The Mobster keeps asking when I’m going to post those memes. I know; I promised them to you a while ago. Today is the day I follow through.
I’m a horrible person because I laughed so hard at this one.
Good God! True story. Milo is worse than a toddler.
“I’m just grabbing my computer out of the living room!”
“It’s okay. I wanna come along. I want to make sure you come back. And if you do leave we can go together!”
I do enjoy seeing his fuzzy little head in the window every afternoon when I get home from work though.
I need to know where to get this candle.
Yep. That about sums up 2020.
I’m a little late with this one seeing as how we’re already almost done with August. (Oops, now you know how long ago I started this! We’re now into September.) But it’s always good to keep track of your bingo card.
Now that’s funny.
You know it!
I can see myself doing something like this.

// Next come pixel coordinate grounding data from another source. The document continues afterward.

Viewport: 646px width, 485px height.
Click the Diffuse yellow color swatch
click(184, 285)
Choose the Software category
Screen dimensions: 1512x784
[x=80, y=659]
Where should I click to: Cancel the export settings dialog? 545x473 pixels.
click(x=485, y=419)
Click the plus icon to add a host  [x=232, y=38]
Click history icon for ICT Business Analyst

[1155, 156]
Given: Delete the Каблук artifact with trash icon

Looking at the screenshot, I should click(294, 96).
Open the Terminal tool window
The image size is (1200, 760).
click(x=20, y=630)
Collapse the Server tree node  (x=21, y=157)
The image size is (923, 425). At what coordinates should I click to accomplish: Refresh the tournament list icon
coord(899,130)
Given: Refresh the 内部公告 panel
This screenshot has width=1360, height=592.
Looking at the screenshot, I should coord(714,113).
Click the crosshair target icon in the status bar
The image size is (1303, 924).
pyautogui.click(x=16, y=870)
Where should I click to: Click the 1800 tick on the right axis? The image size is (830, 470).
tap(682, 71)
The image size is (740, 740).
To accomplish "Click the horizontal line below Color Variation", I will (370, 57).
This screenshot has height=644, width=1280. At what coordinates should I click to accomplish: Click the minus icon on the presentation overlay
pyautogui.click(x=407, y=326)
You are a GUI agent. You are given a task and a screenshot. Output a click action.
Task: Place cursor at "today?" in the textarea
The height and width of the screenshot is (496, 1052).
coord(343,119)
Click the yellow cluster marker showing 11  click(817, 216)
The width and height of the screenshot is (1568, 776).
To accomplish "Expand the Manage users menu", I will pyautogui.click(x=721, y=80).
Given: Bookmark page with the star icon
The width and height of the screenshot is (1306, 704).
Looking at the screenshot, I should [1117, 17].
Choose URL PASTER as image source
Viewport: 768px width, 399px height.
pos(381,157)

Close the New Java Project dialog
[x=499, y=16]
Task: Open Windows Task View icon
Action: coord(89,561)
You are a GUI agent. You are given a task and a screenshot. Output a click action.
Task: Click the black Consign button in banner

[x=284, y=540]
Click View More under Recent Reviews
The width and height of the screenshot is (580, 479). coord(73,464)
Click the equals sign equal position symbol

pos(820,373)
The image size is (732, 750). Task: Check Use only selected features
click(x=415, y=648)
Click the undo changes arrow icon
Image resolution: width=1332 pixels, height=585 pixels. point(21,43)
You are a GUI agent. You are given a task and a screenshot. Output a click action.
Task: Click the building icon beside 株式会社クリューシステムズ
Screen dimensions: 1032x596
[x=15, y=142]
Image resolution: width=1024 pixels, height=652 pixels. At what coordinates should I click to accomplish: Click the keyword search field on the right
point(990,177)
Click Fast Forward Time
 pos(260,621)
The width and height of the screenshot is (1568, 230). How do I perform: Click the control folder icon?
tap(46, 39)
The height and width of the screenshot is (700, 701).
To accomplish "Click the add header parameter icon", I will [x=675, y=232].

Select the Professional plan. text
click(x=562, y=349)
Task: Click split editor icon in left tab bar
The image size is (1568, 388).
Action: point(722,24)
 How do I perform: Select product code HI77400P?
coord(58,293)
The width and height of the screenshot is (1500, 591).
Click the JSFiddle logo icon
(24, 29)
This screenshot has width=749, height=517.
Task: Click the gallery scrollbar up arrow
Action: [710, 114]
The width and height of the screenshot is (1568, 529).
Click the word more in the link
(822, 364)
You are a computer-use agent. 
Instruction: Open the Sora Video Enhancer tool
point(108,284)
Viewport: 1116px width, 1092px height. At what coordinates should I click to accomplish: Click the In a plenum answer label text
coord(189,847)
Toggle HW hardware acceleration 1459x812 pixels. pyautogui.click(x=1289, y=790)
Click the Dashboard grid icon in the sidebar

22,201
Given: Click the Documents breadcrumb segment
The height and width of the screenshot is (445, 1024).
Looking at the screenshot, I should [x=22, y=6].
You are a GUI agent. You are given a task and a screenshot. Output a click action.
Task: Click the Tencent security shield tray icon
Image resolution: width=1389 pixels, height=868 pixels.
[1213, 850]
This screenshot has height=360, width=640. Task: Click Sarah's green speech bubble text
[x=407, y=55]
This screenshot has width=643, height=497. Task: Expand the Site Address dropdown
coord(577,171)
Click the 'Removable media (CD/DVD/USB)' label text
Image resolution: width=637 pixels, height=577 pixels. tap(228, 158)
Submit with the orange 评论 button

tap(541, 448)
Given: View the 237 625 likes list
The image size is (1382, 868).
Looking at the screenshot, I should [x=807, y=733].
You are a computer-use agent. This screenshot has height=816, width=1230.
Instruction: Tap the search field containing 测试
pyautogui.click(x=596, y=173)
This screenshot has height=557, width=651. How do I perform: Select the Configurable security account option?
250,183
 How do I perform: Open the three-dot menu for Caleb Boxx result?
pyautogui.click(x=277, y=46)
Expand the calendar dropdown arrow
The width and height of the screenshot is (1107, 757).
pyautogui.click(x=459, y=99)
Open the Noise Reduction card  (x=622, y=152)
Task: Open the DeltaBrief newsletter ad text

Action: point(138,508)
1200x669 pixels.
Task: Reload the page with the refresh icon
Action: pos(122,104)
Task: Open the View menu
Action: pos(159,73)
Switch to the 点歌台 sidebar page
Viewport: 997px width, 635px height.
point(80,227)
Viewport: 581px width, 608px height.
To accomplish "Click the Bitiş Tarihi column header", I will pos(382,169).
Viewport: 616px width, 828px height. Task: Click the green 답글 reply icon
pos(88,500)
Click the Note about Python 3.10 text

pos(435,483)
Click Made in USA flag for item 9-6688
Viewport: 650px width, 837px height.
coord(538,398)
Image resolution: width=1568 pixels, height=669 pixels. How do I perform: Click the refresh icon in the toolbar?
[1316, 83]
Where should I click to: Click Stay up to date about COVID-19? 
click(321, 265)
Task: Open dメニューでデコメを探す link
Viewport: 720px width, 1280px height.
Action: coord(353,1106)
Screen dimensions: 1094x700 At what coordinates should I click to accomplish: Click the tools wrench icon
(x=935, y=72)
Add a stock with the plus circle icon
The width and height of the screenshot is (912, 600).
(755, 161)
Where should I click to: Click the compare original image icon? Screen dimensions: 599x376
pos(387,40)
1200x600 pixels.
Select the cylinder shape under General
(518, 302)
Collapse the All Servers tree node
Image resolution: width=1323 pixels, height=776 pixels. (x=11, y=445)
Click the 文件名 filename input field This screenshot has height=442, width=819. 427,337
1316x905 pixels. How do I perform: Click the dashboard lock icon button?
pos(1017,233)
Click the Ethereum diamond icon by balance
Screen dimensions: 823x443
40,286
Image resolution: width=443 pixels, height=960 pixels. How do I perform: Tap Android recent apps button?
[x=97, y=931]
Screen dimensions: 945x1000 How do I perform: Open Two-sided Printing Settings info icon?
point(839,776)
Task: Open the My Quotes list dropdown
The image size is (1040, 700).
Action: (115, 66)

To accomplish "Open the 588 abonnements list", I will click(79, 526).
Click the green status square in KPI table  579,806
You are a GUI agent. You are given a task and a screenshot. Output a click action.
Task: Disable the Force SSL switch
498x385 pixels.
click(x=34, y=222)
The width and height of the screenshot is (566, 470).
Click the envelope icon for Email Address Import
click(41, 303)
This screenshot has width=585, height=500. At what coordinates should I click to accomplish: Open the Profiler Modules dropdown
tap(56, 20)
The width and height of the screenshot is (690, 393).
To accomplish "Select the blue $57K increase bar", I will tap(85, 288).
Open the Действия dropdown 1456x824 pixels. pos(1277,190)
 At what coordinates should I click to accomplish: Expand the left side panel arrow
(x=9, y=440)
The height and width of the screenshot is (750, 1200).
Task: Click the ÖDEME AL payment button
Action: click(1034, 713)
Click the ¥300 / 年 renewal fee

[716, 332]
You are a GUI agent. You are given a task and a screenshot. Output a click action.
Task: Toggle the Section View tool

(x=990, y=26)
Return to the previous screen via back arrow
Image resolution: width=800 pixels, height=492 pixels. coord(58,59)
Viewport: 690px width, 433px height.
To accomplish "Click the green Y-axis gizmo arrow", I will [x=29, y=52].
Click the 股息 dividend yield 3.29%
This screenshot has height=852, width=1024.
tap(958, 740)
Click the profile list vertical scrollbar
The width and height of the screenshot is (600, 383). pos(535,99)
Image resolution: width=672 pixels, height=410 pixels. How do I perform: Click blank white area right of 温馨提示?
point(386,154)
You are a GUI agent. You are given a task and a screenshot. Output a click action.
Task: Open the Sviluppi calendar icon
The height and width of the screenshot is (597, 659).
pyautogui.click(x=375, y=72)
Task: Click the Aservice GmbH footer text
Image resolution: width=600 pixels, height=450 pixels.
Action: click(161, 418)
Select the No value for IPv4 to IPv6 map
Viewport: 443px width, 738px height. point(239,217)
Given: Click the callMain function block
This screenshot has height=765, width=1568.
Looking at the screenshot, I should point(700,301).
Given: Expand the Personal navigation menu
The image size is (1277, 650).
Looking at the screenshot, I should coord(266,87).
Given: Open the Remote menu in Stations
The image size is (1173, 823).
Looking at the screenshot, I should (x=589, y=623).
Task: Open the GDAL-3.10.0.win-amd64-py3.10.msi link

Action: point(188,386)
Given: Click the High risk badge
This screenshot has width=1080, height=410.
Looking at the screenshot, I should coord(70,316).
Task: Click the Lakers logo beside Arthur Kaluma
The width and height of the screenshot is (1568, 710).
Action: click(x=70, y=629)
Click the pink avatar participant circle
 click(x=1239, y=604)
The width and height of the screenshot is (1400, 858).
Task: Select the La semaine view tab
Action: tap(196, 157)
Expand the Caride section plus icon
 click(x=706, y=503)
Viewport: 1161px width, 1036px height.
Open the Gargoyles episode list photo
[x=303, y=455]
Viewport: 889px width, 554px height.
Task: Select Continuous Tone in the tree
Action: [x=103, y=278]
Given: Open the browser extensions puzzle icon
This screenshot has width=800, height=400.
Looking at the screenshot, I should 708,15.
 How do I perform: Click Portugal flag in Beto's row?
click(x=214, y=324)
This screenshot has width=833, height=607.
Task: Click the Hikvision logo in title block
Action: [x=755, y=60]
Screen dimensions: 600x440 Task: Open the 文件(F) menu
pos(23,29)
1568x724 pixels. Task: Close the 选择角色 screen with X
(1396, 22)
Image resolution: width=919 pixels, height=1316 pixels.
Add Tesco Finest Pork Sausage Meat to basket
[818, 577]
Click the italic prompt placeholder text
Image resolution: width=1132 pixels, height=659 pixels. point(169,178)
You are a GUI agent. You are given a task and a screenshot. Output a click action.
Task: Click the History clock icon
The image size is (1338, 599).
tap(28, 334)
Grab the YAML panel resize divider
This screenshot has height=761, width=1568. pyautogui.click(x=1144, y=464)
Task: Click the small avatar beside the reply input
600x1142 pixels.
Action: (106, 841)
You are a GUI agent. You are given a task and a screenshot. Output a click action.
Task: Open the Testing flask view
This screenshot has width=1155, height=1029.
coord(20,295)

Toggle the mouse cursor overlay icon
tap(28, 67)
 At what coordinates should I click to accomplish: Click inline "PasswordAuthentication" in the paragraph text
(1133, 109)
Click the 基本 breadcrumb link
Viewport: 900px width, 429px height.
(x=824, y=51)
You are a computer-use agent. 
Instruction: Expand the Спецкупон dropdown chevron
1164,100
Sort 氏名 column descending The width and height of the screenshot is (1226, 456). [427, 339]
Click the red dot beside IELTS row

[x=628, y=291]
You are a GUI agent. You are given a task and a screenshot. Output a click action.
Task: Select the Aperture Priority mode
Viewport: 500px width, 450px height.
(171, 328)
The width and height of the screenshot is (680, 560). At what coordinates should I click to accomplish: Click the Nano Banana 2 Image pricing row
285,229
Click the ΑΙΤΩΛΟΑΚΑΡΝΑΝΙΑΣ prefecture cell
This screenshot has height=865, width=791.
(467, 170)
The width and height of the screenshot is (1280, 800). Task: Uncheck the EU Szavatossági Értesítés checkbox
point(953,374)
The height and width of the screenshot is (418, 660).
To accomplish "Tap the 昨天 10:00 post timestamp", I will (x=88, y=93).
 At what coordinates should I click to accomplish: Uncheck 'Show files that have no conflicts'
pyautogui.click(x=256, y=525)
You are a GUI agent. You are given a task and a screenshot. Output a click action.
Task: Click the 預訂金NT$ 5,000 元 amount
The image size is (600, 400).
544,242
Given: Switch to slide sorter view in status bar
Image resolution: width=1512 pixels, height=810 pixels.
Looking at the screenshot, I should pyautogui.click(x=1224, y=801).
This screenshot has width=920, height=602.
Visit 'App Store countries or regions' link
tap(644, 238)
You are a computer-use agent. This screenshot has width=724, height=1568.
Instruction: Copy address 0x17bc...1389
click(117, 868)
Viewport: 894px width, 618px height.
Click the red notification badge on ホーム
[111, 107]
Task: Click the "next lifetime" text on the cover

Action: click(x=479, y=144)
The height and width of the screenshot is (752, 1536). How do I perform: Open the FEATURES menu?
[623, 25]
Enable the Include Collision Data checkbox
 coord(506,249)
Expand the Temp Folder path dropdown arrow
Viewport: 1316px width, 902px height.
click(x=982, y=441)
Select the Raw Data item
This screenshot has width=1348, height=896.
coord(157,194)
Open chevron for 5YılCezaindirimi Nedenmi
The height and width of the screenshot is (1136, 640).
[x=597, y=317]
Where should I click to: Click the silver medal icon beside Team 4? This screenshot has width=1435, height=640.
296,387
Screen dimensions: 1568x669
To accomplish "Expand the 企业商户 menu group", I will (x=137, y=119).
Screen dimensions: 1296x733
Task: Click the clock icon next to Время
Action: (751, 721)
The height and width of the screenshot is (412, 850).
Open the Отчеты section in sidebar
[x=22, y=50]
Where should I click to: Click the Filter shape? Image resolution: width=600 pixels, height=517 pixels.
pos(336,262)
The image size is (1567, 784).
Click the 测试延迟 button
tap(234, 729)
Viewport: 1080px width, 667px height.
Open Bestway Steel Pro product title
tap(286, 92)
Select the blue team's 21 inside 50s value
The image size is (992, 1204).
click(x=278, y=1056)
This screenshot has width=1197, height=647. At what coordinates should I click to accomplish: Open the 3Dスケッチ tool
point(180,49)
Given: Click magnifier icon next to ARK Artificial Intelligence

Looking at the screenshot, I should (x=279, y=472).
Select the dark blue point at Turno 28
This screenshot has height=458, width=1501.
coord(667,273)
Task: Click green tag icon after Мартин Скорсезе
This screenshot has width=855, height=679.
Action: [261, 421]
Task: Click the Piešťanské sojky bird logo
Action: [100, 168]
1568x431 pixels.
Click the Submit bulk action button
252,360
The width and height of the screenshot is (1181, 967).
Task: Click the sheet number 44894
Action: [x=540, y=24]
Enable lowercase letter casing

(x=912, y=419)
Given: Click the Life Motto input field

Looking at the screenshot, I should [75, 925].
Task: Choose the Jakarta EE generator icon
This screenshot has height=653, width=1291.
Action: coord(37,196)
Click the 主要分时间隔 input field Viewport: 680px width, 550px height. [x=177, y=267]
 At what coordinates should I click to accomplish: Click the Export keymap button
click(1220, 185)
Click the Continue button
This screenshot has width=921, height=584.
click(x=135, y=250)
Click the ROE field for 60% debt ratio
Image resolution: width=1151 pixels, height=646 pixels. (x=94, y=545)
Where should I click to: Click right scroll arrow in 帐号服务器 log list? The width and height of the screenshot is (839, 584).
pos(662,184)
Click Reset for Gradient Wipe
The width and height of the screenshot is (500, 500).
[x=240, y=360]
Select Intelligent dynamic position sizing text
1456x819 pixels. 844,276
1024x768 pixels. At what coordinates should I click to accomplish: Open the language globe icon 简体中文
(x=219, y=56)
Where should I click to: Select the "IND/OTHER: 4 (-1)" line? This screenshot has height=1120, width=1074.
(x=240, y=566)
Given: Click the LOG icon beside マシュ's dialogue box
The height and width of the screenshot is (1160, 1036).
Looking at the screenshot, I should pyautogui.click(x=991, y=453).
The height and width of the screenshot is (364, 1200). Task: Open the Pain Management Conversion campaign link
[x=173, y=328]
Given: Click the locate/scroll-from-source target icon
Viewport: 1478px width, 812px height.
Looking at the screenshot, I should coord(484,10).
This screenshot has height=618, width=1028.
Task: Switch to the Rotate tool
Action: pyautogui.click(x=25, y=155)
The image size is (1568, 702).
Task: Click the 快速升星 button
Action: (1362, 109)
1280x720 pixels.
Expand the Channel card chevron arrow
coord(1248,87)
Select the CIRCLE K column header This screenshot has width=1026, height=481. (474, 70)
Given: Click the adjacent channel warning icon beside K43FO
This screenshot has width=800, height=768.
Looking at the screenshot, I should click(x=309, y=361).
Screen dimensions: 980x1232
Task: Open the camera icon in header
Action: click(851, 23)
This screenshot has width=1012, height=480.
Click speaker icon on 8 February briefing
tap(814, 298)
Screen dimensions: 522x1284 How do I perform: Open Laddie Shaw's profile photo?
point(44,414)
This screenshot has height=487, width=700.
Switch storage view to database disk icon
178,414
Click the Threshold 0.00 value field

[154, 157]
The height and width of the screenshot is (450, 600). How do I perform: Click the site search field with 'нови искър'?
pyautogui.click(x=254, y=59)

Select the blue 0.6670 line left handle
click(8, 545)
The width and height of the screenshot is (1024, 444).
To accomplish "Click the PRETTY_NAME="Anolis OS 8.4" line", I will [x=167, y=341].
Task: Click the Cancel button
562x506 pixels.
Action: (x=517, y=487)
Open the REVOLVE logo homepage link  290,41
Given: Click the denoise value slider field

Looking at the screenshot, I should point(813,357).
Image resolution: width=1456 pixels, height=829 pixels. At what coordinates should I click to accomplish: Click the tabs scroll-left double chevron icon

Obviously still a little behind….
See, this is why I try not to celebrate New Year’s Eve. It’s never as good as you think it’s going to be. Lower your expectations!
It’s not going to matter. All the “experts” are saying this crap won’t be done in 2021 either. Go to bed. Sleep in. Better yet, opt for a medical coma and just don’t wake up until sometime around 2023.
Just a little public service announcement. Gentlemen, the same applies to any woman you’re trying to change.
Yep. Real tired of it.
This one kind of reminds me of the time just recently that my mom told my brother I was out running and his response was, “Why? Is someone chasing her?”